UNITED STATES

SECURITIES AND EXCHANGE COMMISSION

Washington, D.C. 20549

 

SCHEDULE 14A

 

Proxy Statement Pursuant to Section 14(a) of the

Securities Exchange Act of 1934

(Amendment No. )

 

Filed by the Registrant x                       Filed by a party other than the Registrant ¨

 

Check the appropriate box:

 

¨ Preliminary Proxy Statement
   
¨ Confidential, for Use of the Commission Only (as permitted by Rule 14a-6(e)(2))
   
¨ Definitive Proxy Statement
   
x Definitive Additional Materials
   
¨ Soliciting Material under §240.14a-12

 

Ardelyx, Inc.

(Name of Registrant as Specified in its Charter)

 

(Name of Person(s) Filing Proxy Statement, if Other Than the Registrant)

 

Payment of Filing Fee (Check the appropriate box):

 

x No fee required
   
¨ Fee paid previously with preliminary materials
   
¨ Fee computed on table in exhibit required by Item 25(b) per Exchange Act Rules 14a-6(i)(1) and 0-11

 

 

 

 

 

 

 

ARDELYX, INC.

400 Fifth Avenue, Suite 210, Waltham, MA 02451

 

SUPPLEMENT TO PROXY STATEMENT DATED APRIL 29, 2024 FOR

ANNUAL MEETING OF STOCKHOLDERS TO BE HELD ON JUNE 14, 2024

 

Proxy Statement Supplement

 

To the Stockholders of Ardelyx, Inc.:

 

This proxy statement supplement dated June 4, 2024 (this “Supplement”) supplements the proxy statement (the “Proxy Statement”) filed by Ardelyx, Inc., a Delaware corporation (the “Company” or “we”), with the Securities and Exchange Commission on April 29, 2024 for the 2024 annual meeting of stockholders (the “Annual Meeting”) to be held on June 14, 2024 at 8:30 a.m. Eastern Time via the internet at www.virtualshareholdermeeting.com/ARDX2024. The Proxy Statement contains important additional information.

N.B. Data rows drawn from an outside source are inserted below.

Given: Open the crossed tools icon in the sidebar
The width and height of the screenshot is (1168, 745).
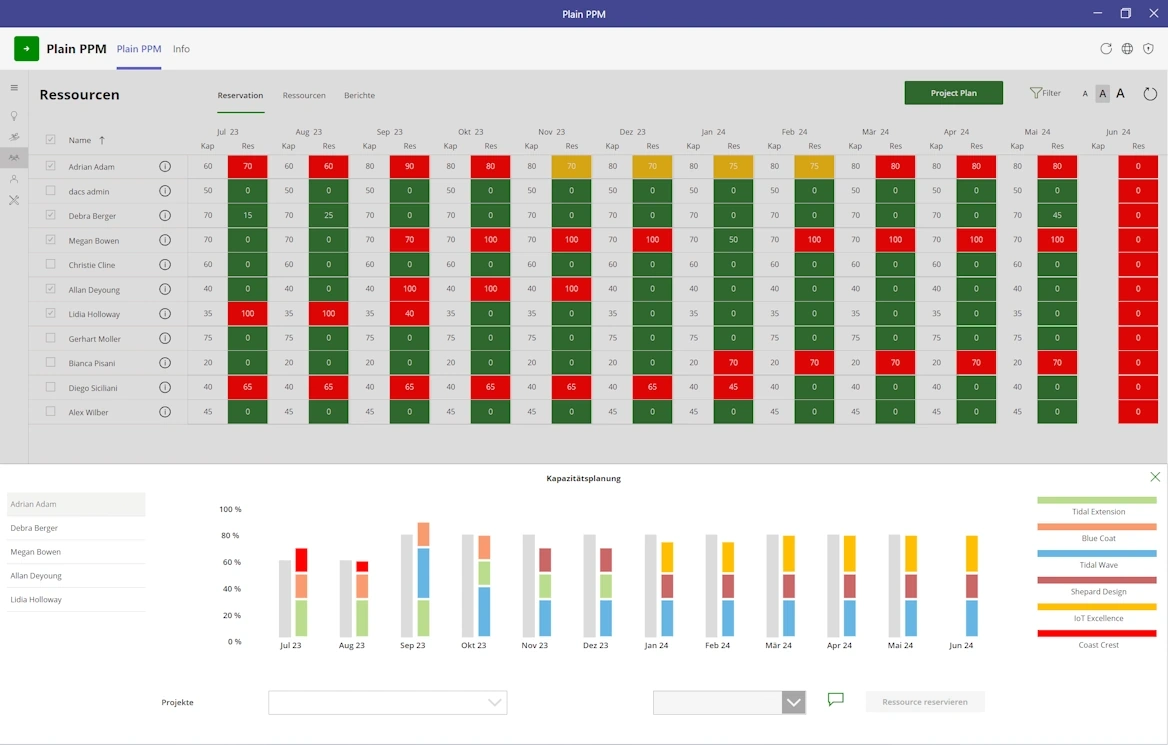Looking at the screenshot, I should (14, 200).
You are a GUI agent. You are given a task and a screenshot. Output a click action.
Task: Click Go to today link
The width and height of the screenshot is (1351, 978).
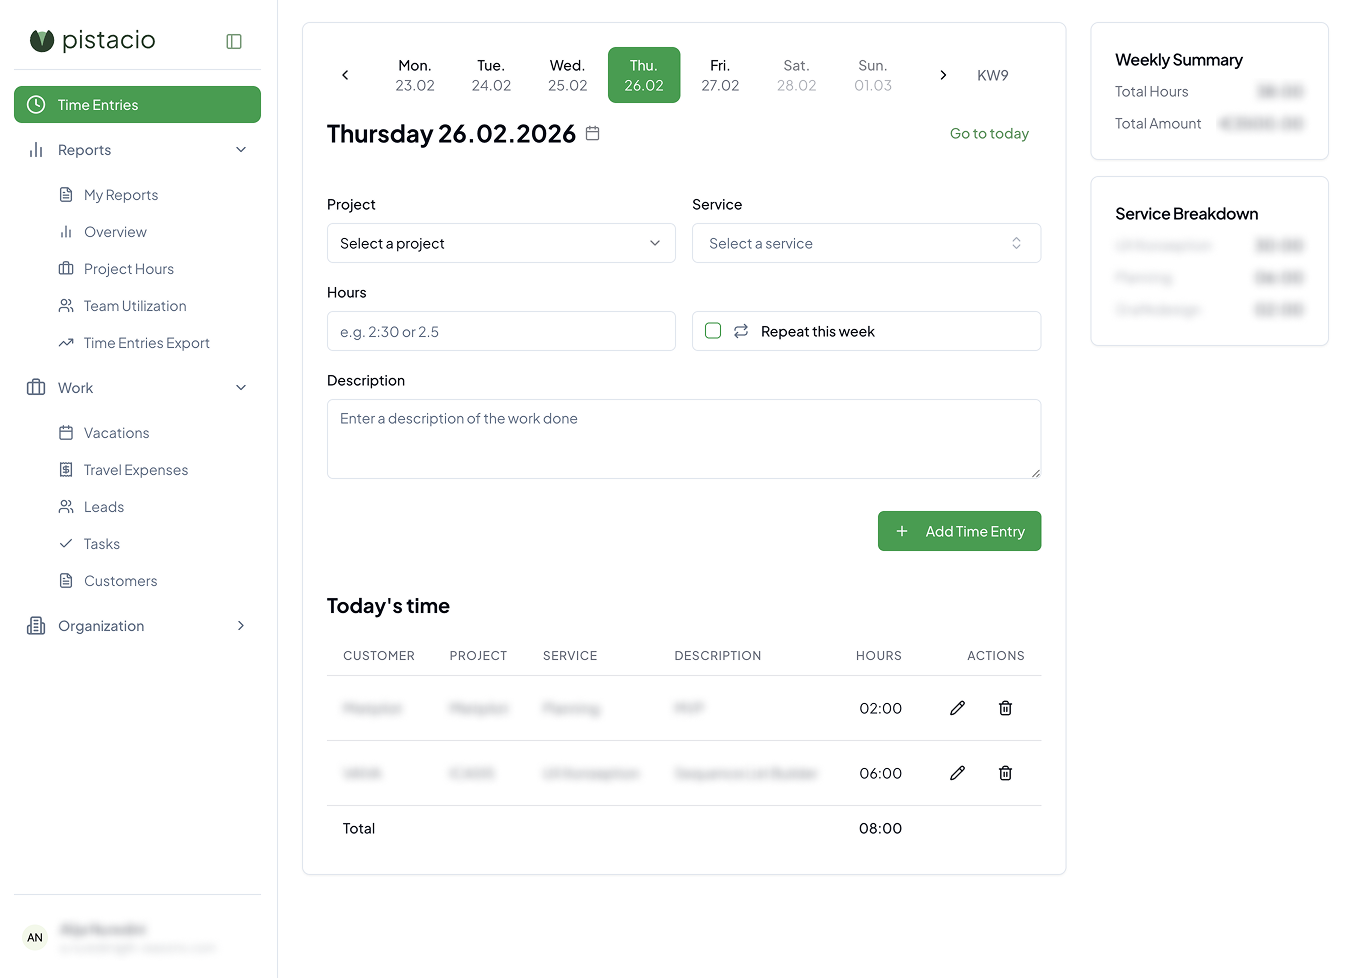click(x=988, y=133)
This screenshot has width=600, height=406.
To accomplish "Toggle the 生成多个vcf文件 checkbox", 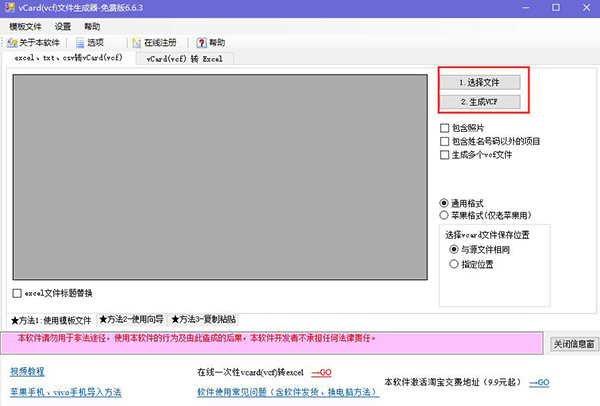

This Supplement should only be read in conjunction with the Proxy Statement, and except as updated by this Supplement, all information set forth in the Proxy Statement remains unchanged and should be considered in casting your vote by proxy or at the Annual Meeting.

 

The purpose of this Supplement is to clarify certain details under Proposal No. 2 in the Proxy Statement, in which we ask our stockholders to approve the amendment and restatement of the Company’s 2014 Equity Incentive Award Plan (the “2014 Plan”). The amended and restated 2014 Plan is referred to herein as the “Restated Plan.” The following information supplements and clarifies Proposal No. 2 in the Proxy Statement:

 

First, in addition to the proposed amendments to the Restated Plan included in the Overview of Proposed Amendments on page 10 of the Proxy Statement and as disclosed on page 14 of the Proxy Statement under the heading “Limitations on Grants to Directors”, the Restated Plan provides the following:

 

Limitation on Grants to Directors. The Restated Plan will limit grants to non-employee directors such that the sum of the grant date fair value of all equity awards and the maximum amount that may become payable pursuant to all cash-based awards granted to a non-employee director as compensation for services as a non-employee director during any fiscal year of the company may not exceed $1,000,000. Under the 2014 Plan, prior to its amendment and restatement, non-employee directors can be granted awards covering the greater of (a) 100,000 shares or (b) a number of shares such that the maximum aggregate value of the awards to the director in a calendar year is $400,000.

 

Second, the description under the heading “Removal of Section 162(m) Provisions” on page 11 of the Proxy Statement, contained in the proposed amendments to the Restated Plan included in the Overview of Proposed Amendments, is deleted and replaced with the following:

 

Removal of Section 162(m) Provisions. Section 162(m) of the Internal Revenue Code prior to the Tax Cuts and Jobs Act of 2017 (the “TCJA”), allowed performance-based compensation that met certain requirements to be tax deductible regardless of amount. This qualified performance-based compensation exception was repealed as part of the TCJA. We have removed certain provisions from the Restated Plan which were otherwise required for awards to qualify as performance-based compensation under the Section 162(m) exception prior to its repeal.

 

The Company urges stockholders to vote their shares prior to the Annual Meeting by using one of the methods described in the Proxy Statement. In deciding how to vote on Proposal No. 2, we encourage you to consider and read the information disclosed in our Proxy Statement in addition to the supplemental information and clarification above. None of the other proposals presented in the Proxy Statement are affected by this Supplement.

 

Please note that any proxy card that you received has not changed and may still be used to vote your shares in connection with the Annual Meeting. If you have already submitted your vote, you do not need to take any further action. Information on how to vote your shares and how to change your vote or revoke your proxy is contained in the Proxy Statement.